• _TASK STATEMENT_
Whenever a line in the records below holds the string "Office", include it in the count, and state the number alone.

[Stored records]
↓

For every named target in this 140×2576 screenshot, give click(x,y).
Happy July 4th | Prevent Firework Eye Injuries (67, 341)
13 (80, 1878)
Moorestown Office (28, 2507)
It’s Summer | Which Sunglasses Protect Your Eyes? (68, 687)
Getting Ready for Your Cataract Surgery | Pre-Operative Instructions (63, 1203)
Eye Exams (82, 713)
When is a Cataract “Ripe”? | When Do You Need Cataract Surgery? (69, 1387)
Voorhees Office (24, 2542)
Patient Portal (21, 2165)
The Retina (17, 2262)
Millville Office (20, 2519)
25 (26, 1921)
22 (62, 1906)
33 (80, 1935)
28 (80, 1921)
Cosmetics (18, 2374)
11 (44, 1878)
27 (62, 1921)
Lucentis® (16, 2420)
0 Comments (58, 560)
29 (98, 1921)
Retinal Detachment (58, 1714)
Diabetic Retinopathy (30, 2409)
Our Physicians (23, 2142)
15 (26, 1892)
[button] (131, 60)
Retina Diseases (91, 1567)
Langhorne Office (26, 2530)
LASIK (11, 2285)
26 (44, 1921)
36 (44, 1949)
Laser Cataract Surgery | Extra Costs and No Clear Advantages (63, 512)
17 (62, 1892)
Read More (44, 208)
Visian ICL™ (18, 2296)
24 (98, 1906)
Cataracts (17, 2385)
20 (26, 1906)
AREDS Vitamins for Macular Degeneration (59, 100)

↑

• _SOLUTION TO THIS PROBLEM_
4